[Collected data entries]
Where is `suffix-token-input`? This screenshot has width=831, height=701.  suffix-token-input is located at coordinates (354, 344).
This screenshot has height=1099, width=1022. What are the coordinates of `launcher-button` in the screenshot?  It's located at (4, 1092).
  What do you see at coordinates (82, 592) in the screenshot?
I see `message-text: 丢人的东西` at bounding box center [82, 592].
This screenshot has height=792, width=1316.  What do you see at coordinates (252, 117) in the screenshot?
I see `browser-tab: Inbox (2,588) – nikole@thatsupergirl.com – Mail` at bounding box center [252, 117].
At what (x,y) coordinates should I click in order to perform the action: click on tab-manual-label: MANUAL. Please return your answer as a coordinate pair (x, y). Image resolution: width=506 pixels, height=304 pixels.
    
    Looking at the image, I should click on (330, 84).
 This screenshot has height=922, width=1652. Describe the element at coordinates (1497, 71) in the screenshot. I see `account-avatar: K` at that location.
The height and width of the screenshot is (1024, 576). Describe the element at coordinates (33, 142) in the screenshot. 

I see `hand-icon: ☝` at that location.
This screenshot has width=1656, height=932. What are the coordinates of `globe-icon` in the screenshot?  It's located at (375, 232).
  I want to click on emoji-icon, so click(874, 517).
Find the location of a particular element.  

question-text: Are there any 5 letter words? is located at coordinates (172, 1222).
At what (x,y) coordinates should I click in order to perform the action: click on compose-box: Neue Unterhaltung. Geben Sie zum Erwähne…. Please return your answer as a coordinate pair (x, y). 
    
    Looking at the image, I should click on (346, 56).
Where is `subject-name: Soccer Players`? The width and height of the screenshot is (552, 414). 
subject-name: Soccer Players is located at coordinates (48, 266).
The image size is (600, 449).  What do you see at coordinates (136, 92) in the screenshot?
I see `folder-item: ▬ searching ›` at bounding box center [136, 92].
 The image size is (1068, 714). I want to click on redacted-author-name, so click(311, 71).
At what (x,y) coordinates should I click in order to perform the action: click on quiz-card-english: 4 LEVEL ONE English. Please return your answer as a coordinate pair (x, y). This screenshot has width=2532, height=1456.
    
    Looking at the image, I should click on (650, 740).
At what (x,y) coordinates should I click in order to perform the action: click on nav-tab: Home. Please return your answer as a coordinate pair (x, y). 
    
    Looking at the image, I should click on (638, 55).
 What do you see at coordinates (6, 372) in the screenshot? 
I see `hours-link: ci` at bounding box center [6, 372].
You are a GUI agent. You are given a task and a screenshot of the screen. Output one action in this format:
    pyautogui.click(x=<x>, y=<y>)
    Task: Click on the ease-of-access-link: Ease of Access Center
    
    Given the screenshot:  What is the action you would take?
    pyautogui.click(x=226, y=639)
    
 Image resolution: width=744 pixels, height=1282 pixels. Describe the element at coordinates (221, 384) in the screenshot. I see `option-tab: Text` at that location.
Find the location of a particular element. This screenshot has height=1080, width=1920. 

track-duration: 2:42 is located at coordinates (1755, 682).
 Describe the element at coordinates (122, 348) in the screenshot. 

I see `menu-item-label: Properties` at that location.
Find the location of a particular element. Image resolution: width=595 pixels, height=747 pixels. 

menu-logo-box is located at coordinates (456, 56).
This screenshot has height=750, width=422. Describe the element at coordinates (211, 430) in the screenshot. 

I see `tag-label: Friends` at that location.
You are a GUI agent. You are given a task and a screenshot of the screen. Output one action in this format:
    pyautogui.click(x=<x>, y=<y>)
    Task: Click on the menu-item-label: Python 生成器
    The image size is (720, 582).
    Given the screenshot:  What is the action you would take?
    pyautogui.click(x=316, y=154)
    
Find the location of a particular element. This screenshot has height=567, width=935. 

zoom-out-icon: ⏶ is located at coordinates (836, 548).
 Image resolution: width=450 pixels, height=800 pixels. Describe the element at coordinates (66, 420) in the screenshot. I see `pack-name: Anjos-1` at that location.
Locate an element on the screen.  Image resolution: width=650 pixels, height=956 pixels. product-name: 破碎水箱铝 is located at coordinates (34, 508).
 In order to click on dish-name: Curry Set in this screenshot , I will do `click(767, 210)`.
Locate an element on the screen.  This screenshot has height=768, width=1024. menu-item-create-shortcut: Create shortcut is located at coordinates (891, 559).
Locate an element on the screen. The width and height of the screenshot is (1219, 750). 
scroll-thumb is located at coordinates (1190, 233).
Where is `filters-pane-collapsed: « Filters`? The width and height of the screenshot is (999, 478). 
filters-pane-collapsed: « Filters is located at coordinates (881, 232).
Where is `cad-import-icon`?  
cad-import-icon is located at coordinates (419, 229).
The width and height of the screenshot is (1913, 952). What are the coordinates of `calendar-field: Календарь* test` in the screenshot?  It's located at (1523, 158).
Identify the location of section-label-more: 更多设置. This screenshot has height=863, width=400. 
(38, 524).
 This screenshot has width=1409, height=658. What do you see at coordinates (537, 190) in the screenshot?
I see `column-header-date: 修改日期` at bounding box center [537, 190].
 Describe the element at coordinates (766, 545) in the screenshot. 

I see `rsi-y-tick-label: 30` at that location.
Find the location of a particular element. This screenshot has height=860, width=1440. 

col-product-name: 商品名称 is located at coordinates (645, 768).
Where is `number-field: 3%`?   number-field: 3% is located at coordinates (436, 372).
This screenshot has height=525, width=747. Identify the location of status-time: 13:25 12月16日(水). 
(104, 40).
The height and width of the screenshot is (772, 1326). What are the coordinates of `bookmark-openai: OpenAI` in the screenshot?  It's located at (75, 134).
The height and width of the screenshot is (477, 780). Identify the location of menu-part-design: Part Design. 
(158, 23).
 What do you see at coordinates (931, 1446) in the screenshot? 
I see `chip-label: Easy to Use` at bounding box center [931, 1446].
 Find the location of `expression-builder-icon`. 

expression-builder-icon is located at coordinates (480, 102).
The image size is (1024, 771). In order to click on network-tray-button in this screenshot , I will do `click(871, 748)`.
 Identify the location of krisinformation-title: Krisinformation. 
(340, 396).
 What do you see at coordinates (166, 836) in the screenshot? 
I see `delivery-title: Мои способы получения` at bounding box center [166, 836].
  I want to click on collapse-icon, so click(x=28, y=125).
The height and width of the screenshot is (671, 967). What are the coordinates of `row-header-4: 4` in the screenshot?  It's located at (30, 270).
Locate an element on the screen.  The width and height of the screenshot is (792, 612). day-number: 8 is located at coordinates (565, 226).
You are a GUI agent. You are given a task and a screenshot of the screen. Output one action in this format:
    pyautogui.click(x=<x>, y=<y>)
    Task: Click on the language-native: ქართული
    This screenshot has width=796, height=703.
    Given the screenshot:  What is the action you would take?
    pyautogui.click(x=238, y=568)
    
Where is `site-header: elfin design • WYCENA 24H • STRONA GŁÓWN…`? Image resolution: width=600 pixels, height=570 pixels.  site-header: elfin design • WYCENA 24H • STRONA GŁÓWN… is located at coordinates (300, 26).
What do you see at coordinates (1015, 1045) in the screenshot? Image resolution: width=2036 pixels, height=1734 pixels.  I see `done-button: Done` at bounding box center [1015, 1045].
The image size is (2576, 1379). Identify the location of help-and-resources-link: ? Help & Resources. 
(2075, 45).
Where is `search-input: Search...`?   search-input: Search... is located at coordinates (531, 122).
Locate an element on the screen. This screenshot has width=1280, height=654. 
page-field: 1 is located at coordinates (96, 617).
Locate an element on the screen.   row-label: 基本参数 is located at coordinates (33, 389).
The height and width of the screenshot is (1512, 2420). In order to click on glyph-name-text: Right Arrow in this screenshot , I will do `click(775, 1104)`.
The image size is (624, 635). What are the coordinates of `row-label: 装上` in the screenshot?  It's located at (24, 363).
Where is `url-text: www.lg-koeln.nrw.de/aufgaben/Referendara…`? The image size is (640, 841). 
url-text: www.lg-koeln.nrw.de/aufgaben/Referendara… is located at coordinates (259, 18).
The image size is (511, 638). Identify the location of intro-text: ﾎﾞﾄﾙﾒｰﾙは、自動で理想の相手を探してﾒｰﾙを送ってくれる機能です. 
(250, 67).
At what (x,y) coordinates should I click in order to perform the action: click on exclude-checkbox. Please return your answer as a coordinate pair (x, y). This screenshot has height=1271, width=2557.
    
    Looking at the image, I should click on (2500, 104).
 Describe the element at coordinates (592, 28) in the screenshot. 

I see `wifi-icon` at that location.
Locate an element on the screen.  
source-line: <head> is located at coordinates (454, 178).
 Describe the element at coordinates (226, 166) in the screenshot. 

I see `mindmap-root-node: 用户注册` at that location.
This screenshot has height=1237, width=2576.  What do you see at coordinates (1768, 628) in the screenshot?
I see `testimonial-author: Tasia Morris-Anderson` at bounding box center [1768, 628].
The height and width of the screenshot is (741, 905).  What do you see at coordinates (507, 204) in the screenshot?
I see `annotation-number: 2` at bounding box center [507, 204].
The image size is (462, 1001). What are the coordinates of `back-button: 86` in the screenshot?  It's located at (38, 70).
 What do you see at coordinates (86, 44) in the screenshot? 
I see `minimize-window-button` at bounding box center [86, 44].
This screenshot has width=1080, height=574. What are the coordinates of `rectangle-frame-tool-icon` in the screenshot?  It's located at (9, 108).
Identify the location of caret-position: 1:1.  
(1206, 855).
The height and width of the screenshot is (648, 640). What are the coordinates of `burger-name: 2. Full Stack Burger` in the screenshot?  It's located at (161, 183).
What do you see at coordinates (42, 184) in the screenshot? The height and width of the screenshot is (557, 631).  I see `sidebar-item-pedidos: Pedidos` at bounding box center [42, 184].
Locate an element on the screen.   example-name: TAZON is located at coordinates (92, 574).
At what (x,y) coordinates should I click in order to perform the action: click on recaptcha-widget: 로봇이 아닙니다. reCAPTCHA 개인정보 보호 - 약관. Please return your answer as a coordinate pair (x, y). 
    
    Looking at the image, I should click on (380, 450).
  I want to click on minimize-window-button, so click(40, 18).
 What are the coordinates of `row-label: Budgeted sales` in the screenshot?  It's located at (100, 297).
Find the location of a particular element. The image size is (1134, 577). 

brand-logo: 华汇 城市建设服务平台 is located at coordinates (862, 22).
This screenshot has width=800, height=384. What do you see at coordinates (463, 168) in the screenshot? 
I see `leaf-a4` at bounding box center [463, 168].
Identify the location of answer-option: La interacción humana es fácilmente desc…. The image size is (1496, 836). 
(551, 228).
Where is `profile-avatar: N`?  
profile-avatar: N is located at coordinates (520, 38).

▶ _Aim of the task_:
Filter the listing above down to the lines that contain the string "Players", and copy each of them out.

▶ _Written answer_:
Where is `subject-name: Soccer Players`? The width and height of the screenshot is (552, 414). 
subject-name: Soccer Players is located at coordinates (48, 266).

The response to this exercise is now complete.